GPR34 is deregulated by the t(X;14) translocation and is elevated in lymphoma tissue. (A) qPCR for GPR34, GPR82 and CASK from mRNA isolated from the t(X;14) specimen or CD19⁺ B cells from peripheral blood (PBL; n = 2), bone marrow (BM; n = 2), or spleen (Spl; n = 3) from healthy donors. Relative concentrations of GPR34 (GPR34/GAPDH) are expressed in copies/μL. (B) qPCR for GPR34 in MALT (n = 35), NMZBCL (n = 21), SMZBCL (n = 33), LPL (n = 23), DLBCL (n = 9), FL (n = 10), and MCL (n = 10) lymphomas, and normal resting (n = 11) or activated (n = 6) CD19⁺ B cells from peripheral blood or bone marrow (n = 5), resting and activated CD3⁺ T cells (n = 6) and CD14⁺ monocytes (n = 6). Analyses shown are the average of 2 independent experiments for each sample. *Compared with normal resting B cells, MALT (P = .03), LPL (P = .0006), NMZBCL (P = .0007), and SMZBCL (P = .001) had significantly higher GPR34 expression. (C) GPR34 gene expression analysis in lymphoma and brain tumor tissue; MALT (n = 24), NMZBCL (n = 24), SMZBCL (n = 28), LPL (n = 24), ABC DLBCL (n = 74), GCB DLBCL (n = 71), PBMCL (n = 31), normal LN (n = 8), naive B cells (n = 2), memory B cells (n = 2), glioma (n = 21), brain cell lines (n = 12), and normal brain (n = 3). (D) GPR34 expression on CD19⁺ tumor cells from MALT or SMZBCL biopsies, normal blood lymphocytes, and JeKo-1 lymphoma B cells.

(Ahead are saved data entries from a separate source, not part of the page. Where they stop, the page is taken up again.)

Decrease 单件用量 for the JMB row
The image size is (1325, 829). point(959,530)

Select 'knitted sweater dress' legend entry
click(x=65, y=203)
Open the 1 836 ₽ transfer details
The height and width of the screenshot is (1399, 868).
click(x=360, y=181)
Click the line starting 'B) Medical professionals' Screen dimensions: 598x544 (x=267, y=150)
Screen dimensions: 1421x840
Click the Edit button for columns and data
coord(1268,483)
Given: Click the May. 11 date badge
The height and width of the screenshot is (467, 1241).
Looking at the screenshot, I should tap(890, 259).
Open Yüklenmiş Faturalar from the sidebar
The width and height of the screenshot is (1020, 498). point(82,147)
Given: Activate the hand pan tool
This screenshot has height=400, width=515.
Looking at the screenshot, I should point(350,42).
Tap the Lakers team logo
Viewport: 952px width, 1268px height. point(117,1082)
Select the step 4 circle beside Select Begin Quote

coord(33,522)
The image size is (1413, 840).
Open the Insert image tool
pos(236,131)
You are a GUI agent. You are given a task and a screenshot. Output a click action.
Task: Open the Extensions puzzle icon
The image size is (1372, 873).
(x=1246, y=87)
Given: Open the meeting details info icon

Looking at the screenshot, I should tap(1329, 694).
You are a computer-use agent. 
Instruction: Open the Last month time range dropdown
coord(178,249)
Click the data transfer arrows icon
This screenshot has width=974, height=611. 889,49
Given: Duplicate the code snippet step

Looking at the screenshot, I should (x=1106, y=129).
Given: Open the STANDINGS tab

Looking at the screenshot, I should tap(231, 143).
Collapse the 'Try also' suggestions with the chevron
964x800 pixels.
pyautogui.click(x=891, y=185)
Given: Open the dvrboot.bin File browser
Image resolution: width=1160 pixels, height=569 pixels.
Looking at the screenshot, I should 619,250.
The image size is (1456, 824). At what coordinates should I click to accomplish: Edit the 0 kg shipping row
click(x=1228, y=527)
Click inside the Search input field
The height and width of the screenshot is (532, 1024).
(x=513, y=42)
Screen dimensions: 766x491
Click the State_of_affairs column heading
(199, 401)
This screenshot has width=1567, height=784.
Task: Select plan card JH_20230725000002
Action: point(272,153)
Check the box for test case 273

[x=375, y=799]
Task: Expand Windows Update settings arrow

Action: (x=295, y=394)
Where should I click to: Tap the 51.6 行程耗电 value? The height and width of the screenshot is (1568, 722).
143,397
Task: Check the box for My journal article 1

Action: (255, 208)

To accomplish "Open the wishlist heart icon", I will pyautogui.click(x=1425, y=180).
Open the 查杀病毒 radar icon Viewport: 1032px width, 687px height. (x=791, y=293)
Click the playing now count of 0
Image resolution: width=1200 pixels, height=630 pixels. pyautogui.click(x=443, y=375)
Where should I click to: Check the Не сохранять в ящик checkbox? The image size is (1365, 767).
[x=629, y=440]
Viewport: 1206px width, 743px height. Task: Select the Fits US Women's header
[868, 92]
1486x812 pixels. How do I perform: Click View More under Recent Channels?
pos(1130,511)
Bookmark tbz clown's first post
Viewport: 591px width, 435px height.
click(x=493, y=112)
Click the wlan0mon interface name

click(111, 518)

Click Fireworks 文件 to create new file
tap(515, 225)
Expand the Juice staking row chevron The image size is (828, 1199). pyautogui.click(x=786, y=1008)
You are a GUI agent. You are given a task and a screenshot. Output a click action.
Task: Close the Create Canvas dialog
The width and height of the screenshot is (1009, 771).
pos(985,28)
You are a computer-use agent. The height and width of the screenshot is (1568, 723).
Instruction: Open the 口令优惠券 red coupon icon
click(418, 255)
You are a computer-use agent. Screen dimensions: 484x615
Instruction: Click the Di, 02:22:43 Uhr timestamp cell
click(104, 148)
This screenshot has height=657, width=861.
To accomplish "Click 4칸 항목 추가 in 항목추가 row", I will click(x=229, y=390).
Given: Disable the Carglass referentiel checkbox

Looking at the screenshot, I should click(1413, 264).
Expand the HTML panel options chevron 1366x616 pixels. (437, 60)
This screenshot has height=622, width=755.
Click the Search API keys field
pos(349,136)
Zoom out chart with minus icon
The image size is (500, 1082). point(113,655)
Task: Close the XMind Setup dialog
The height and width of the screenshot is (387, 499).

Expression of GPR34 is shown in the open histogram, isotype control in the gray histogram.

Figure 3

Overexpression of GPR34 drives ERK1/2 activation and ERK1/2-mediated gene transcription in HeLa and lymphoma B cells. (A) HeLa cells expressing vector control, WT or DRY were analyzed for GPR34 expression by flow cytometry. (B) HeLa cells were transiently transfected with a YFP vector control or a YFP-tagged GPR34 and were visualized by confocal microscopy. (C) HeLa vector control, WT, or DRY cells were analyzed for total and phosphorylated forms of ERK1/2 with and without PMA activation by Western blot. (D) Average fold increase in ERK1/2 phosphorylation. Data are normalized to total ERK1/2. *Compared with GPR34-DRY, GPR34 WT cells had a significant increase in ERK1/2 phosphorylation (P = .05, n = 5). (E) HeLa vector control or WT cells were transiently transfected with reporter gene plasmids that have the firefly luciferase gene under the control of a specific cis-acting; pNFAT-luc, pISRE-luc, pSRE-luc, pE2F-luc, pNFKB-luc, pCRE-luc, or pAP1-luc. Data represent an average fold increase in luciferase activity over vector control (n = 3). (F) Activation of the pAP1 and pCRE reporters in vector control, WT, and DRY cells in the absence or presence of increasing doses (25-100μM) of the MEK inhibitor PD98059 (n = 2). *Compared with the nil control, WT cells have a significant increase in pAP1 (P = .04) and pCRE (P = .002) activity. (G) OCI-Ly19 vector control or WT cells were analyzed for total and phosphorylated forms of ERK1/2, PKC, and CREB Western blot.

Figure 4

GPR34 overexpression enhances cell proliferation of HeLa and lymphoma B cells. (A) Proliferation of HeLa vector control, WT, or DRY cells alone or in the in the presence of 25 to 100μM PD98059 was analyzed. *Compared with the vector control, WT cells have a significant increase in cell proliferation (P < .0001). (B) Tumor colony-forming assays were performed on HeLa vector control, WT, and DRY cells. A media control with no cells was included as a negative control. Photomicrograph of tumor colony in inset, scale bar, 100μM. *Compared with the vector control (P = .05) or DRY (P = .01), WT cells have a significant increase in colony formation (n = 3). (C) Proliferation of OCI-Ly19 vector control or WT cells alone or in the presence of 50 to 100μM PD98059 was analyzed (n = 3, representative experiment shown). *Compared with the vector control, WT cells have a significant increase in cell proliferation (P = .0002).

Figure 5

High expression of GPR34 distinguishes a unique molecular subset of MZLs and correlates with GPR82 and SOX11 expression. (A) GEP data from NMZBL tumors (n = 34) was used to classify GPR34 high and low-expressing tumors. High is defined as those tumors that express GPR34 at levels greater than 2 standard deviations above the mean of the normal controls. (B) Heatmap of GPR34 high and low expressing NMZBCL tumors. (C) Table of 10 most up-regulated and down-regulated genes in GPR34 high tumors. (D) Correlation of GPR34 expression with GPR82 and SOX11 in MZL (n = 83).